[Records of locating words and elements]
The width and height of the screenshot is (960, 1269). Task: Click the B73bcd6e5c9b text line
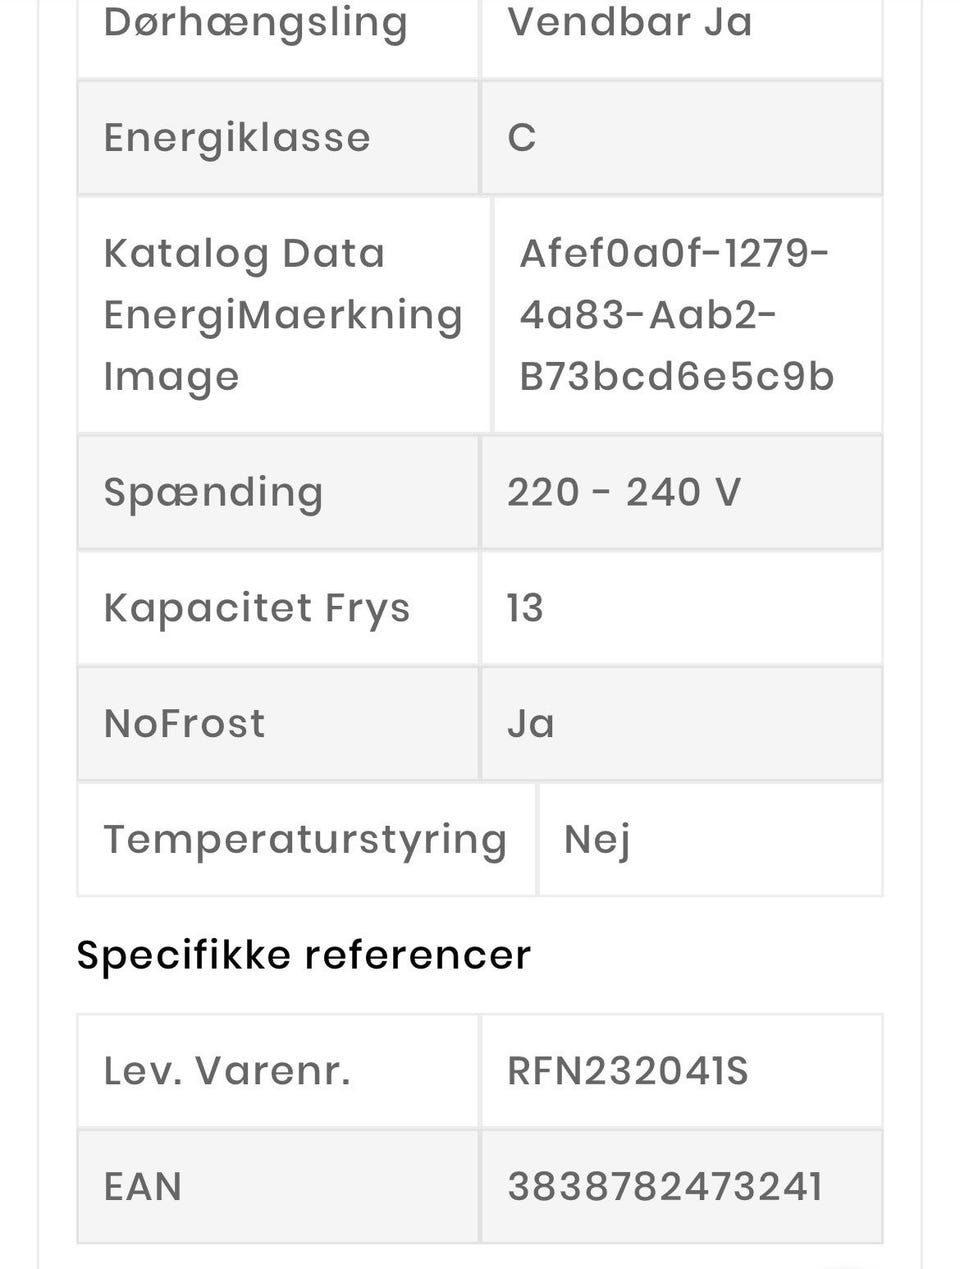677,376
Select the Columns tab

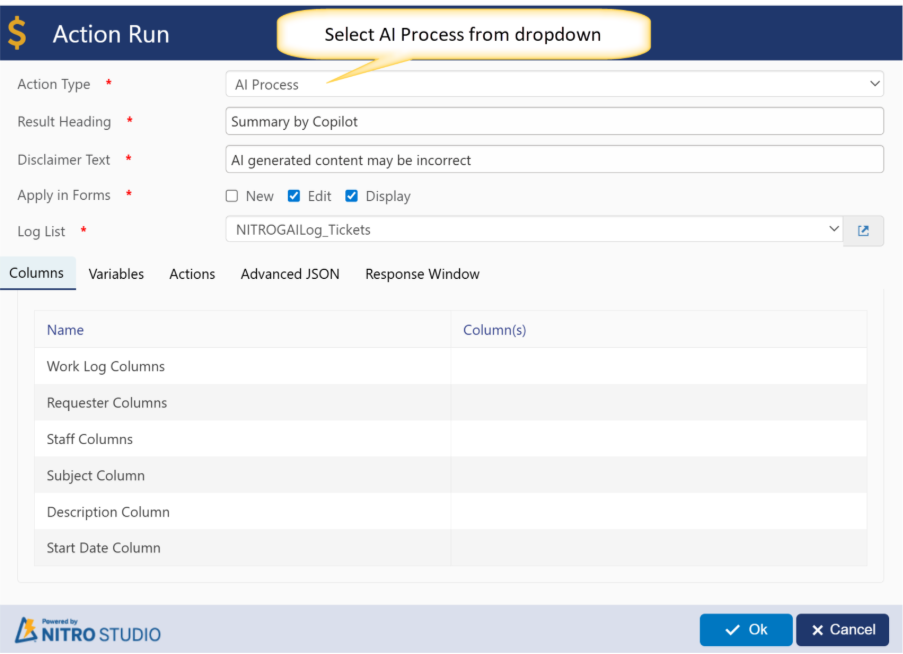[x=37, y=273]
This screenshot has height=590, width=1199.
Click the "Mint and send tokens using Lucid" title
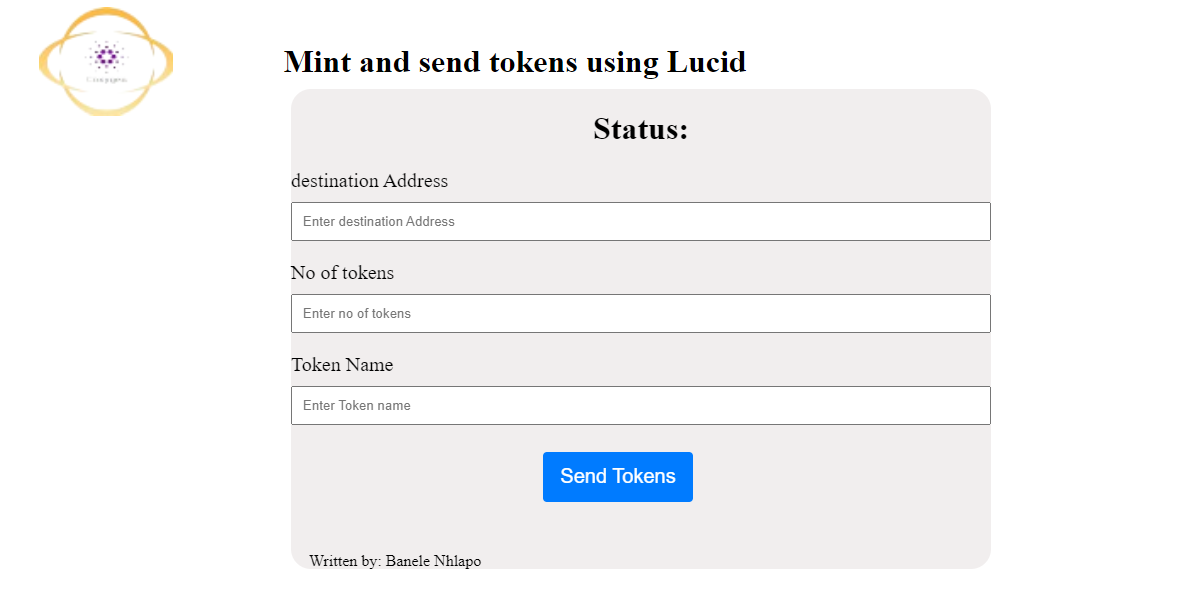[515, 61]
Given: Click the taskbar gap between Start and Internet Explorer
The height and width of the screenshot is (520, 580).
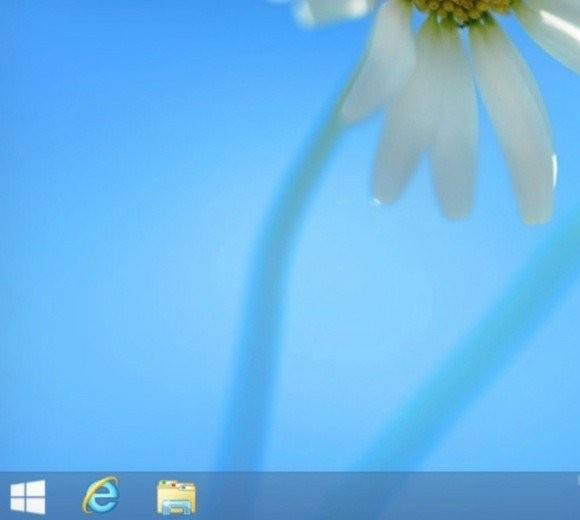Looking at the screenshot, I should click(64, 496).
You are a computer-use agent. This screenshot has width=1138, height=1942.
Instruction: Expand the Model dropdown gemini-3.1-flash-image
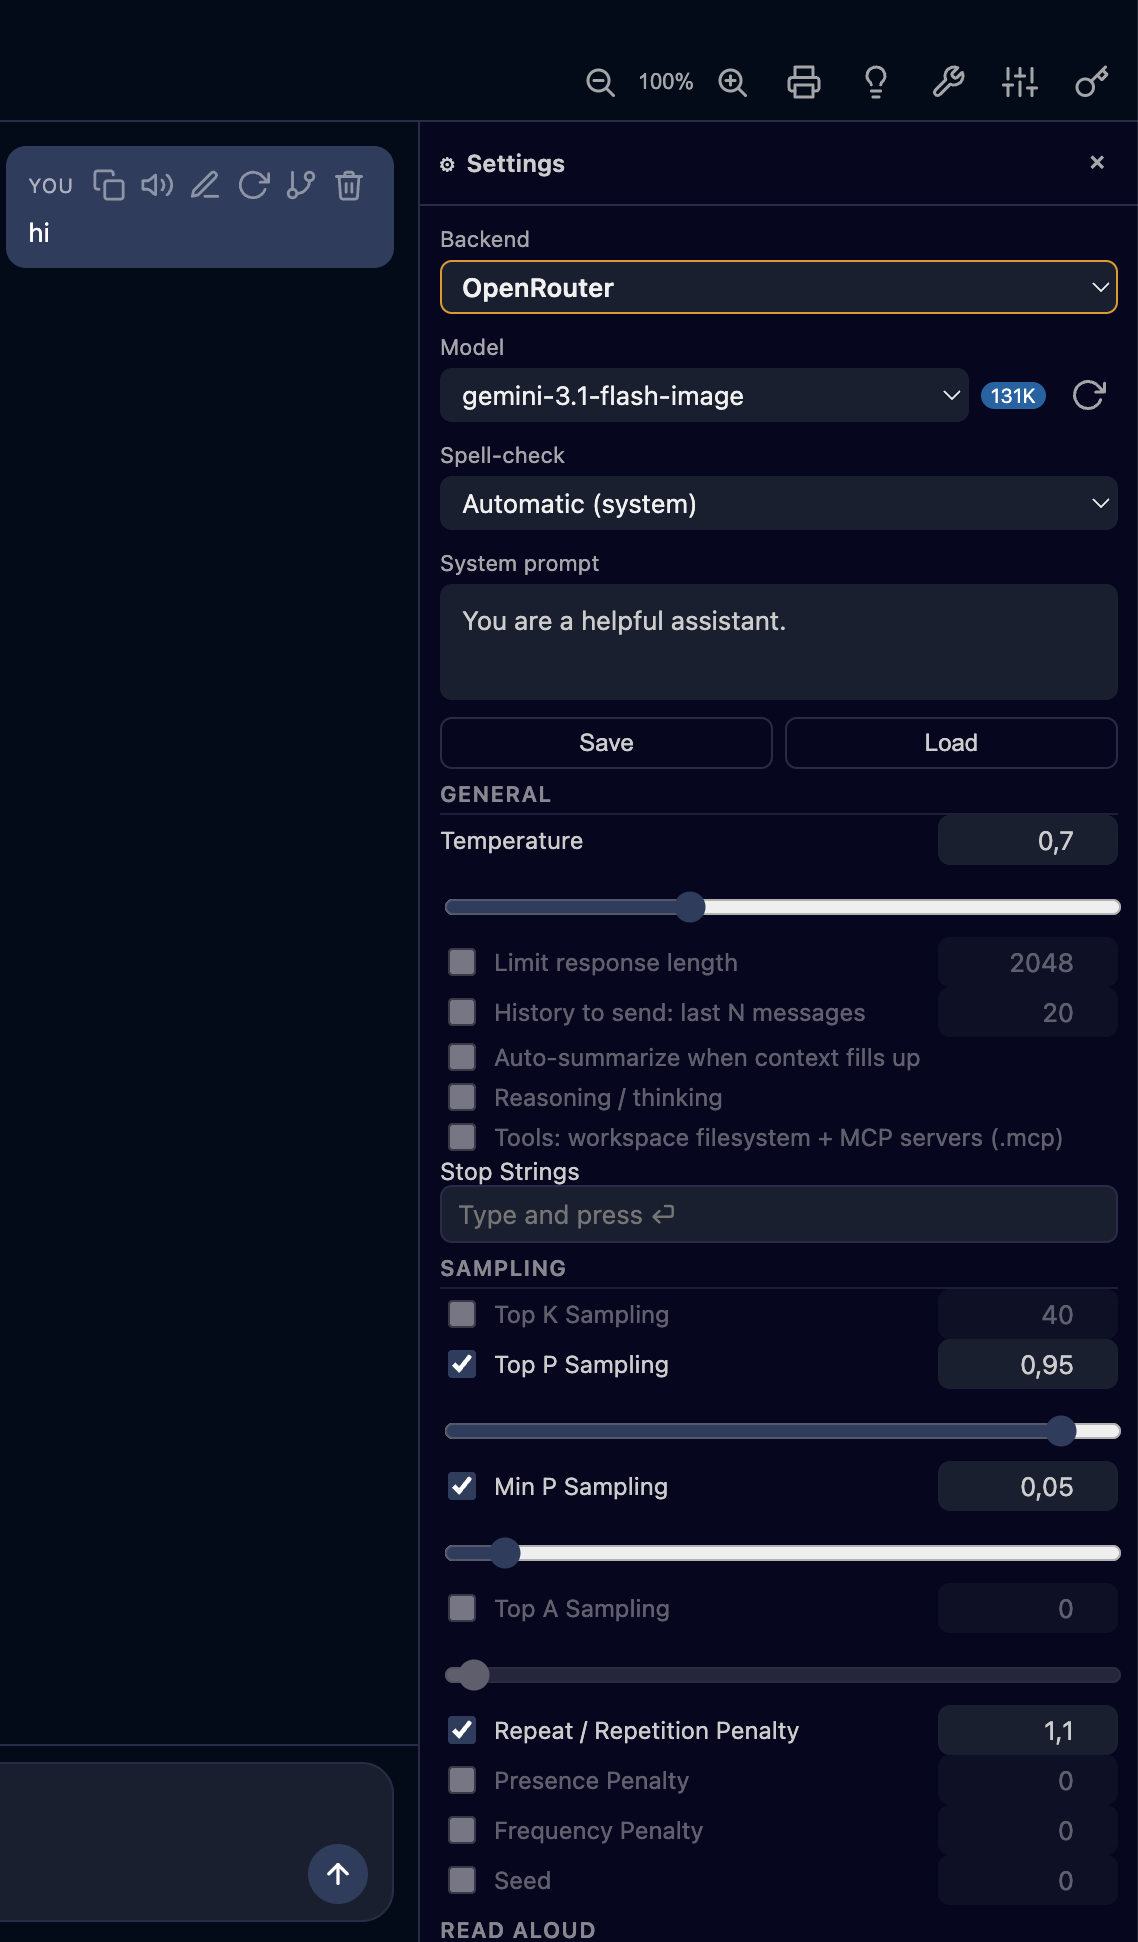(x=704, y=395)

Task prompt >> Retype the rows from the line with "This screenshot has height=590, width=1199." through the last line of the rows, both ends included. Leave the pictures out of your answer.

Expected answer >>
This screenshot has height=590, width=1199.
Click the "Mint and send tokens using Lucid" title
[515, 61]
Given: Click the taskbar gap between Start and Internet Explorer
The height and width of the screenshot is (520, 580).
Looking at the screenshot, I should click(64, 496).
You are a computer-use agent. This screenshot has width=1138, height=1942.
Instruction: Expand the Model dropdown gemini-3.1-flash-image
(x=704, y=395)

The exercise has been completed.